The course notes that I took were probably 1/3 legal material. Primarily HIPAA, Good Samaritan Law, and Scope of Practice. The material taught was almost as much about these subjects as it was about actually helping people. That seems like too much, right?
And some of it was just CYA nonsense. After taking the class, my scope of practice does not permit me to give anyone a pill of any sort in a first aid situation. No ibuprofen to an injured hiker, no heart meds out of the patient's pocket. I can't pierce the skin. No insulin out of their personal meds, even if the dude's hysterical wife says that's what he needs and a blood sugar test (I'm also not allowed to administer most of those) shows they need one. No epi pen. No epi pen! Literally anyone can administer that! The 'workaround' we were instructed to perform if we come upon a patient who is unable to give but who needed their epi pen is to:
1) Take out and prepare their epi pen for injection
2) Put it in their hand and wrap their fingers around it
3) Wrap our hand around their hand
4) Jab it into their leg to administer the meds
5) Claim they had done it themselves
That stuff is beyond my scope of practice and therefore I can't do it without risking my license (which matters a lot more to the professionals than it does to me as a volunteer) I can't administer oxygen! I got into it a bit with the instructor regarding that one.
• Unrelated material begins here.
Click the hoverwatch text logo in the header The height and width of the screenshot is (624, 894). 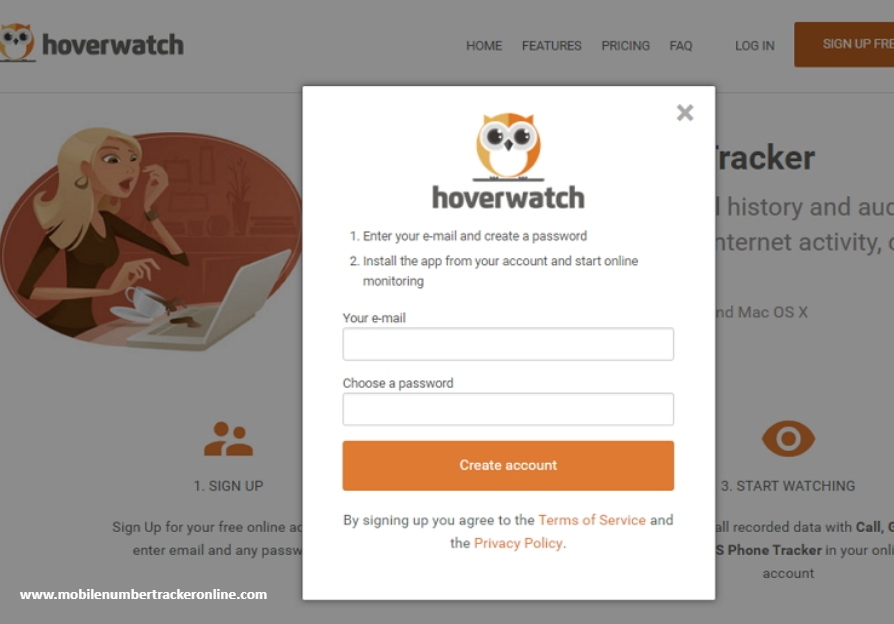(x=113, y=45)
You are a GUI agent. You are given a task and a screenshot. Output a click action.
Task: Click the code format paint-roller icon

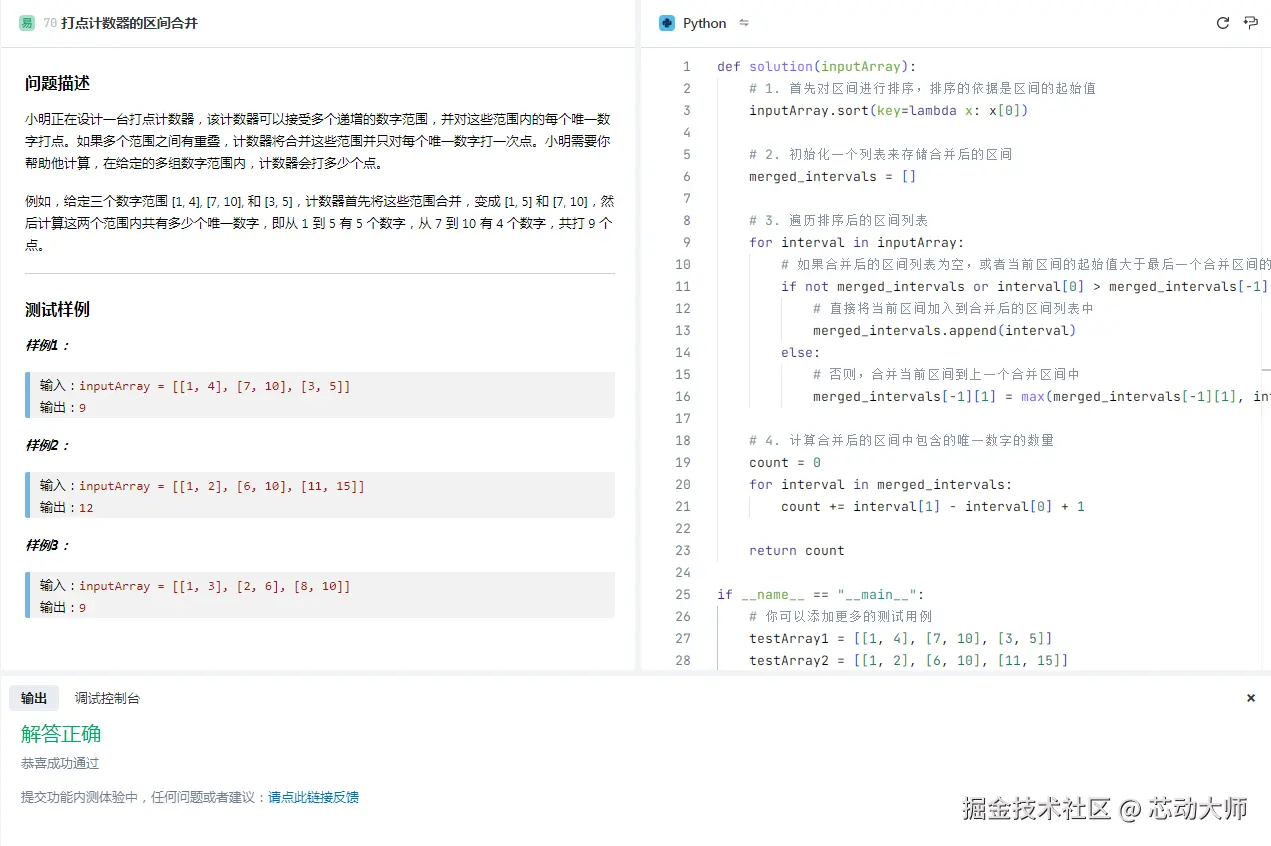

So I can do things like secure the scene, check alertness levels, maintain c spine, stop bleeding, set bones, and check blood pressure.
I mean, I could technically check blood pressure. The instructor showed us the procedure. All 45 or so people in the class were offered the chance to test it out to show that we could do it. But we weren't given 6-10 blood pressure cuffs and split into groups to try it on each other. The instructor was worried that might violate HIPAA (because he would be effectively pressuring us into revealing our BP to each other) so the only option to try out the procedure was to take his blood pressure, one at a time. Most of us (me included) declined to waste the couple hours or so it would have taken for us all to do that.
Whenever I hear someone say HIPAA, I immediately recall that I don't really know how to take someone's blood pressure because my first aid instructor thought teaching us how to do it would be a HIPAA violation.
That said the American Heart Association's CPR course and Homeland Security's Stop the Bleed course are both great and I highly recommend then to everyone.